5. Restricted Stock Subject to Plan. The Restricted Stock Award represented by this Agreement and the Restricted Stock shall be subject to, and the Company and Participant agree to be bound by, all of the terms and conditions of the Plan, as the same shall be amended from time to time in accordance with the terms thereof.
6. Covenants and Representations of Participant. Participant represents, warrants, covenants and agrees with the Company as follows:
(i) The Restricted Stock cannot be offered for sale, sold or transferred by Participant other than pursuant to: (A) an effective registration under applicable state securities laws or in a transaction which is otherwise in compliance with such laws; (B) an effective registration under the Securities Act of 1933, as amended (the “1933 Act”), or in a transaction otherwise in compliance with the 1933 Act; and (C) evidence satisfactory to the Company of compliance with the securities laws of all applicable jurisdictions. The Company shall be entitled to rely upon an opinion of counsel satisfactory to it with respect to compliance with the foregoing laws;
(ii) The Company will be under no obligation to register (or maintain the registration of) the Restricted Stock or to comply with any exemption available for sale of the Restricted Stock without registration. The Company is under no obligation to act in any manner so as to make Rule 144 promulgated under the 1933 Act available with respect to sales of the Restricted Stock; and
(iii) If applicable, a legend indicating that the Restricted Stock has not been registered under the applicable state securities laws and referring to any applicable restrictions on transferability and sale of the Restricted Stock may be placed on the certificate or certificates delivered to Participant, and any transfer agent of the Company may be instructed to require compliance therewith.

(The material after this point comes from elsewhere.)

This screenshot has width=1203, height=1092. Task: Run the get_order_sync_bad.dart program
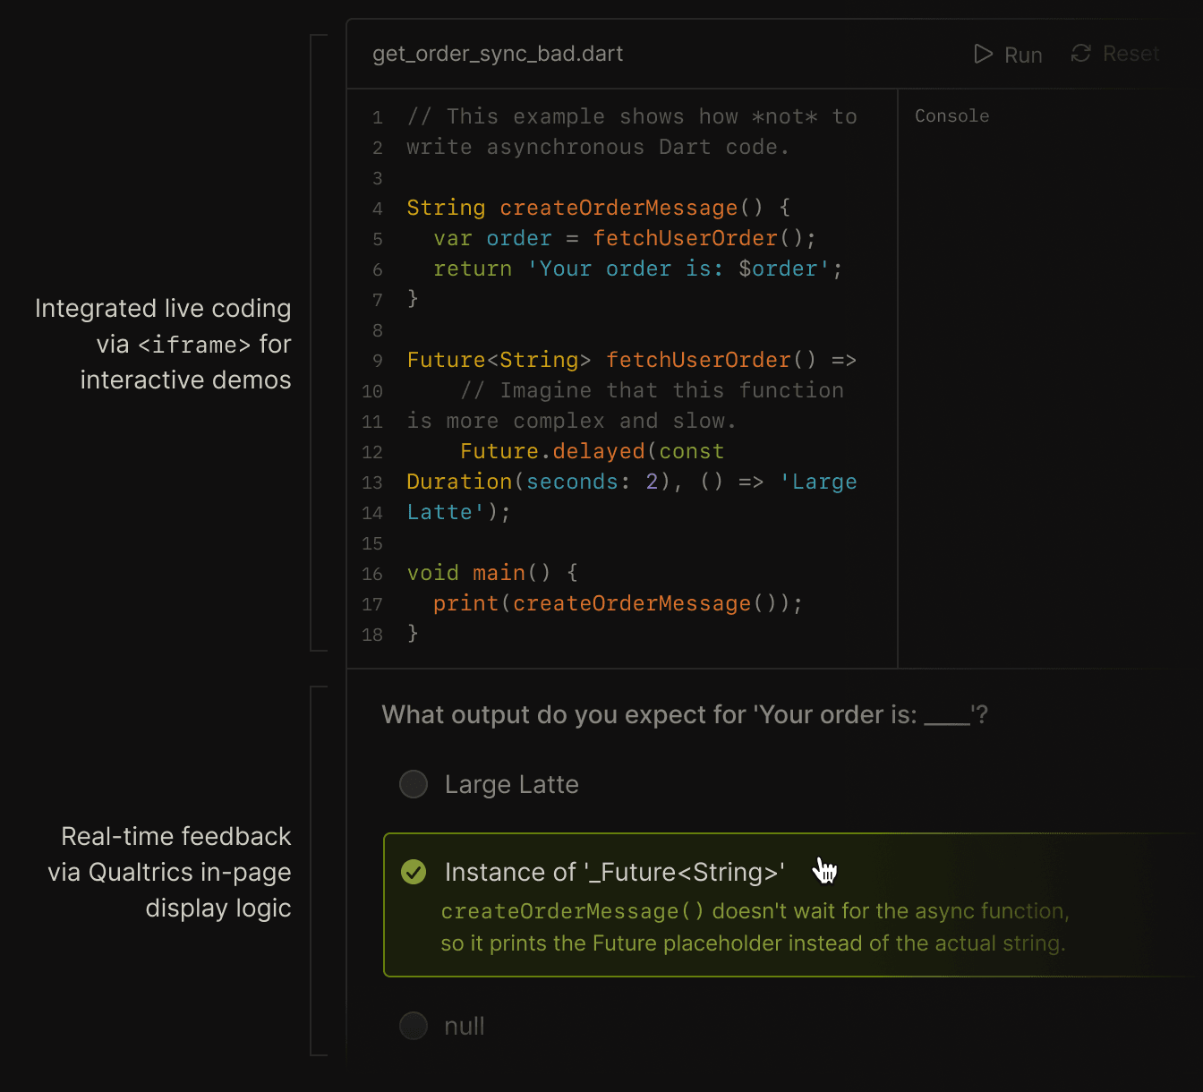(1009, 54)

7. Governing Law. This Agreement shall be construed, administered and enforced according to the laws of the State of Colorado, without regard to the conflicts of laws provisions thereof.
8. Successors. This Agreement shall be binding upon and inure to the benefit of the heirs, legal representatives, successors and permitted assigns of the parties.

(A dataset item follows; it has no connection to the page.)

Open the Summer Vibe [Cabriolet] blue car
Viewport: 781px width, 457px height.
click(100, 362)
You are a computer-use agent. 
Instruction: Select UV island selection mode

9. Notice. Except as otherwise specified herein, all notices and other communications under this Agreement shall be in writing and shall be deemed to have been given if personally delivered or if sent by registered or certified United States mail, return receipt requested, postage prepaid, addressed to the proposed Participant at the last known address of such Participant. Any party may designate any other address to which notices shall be sent by giving notice of such address to the other parties in the same manner provided herein.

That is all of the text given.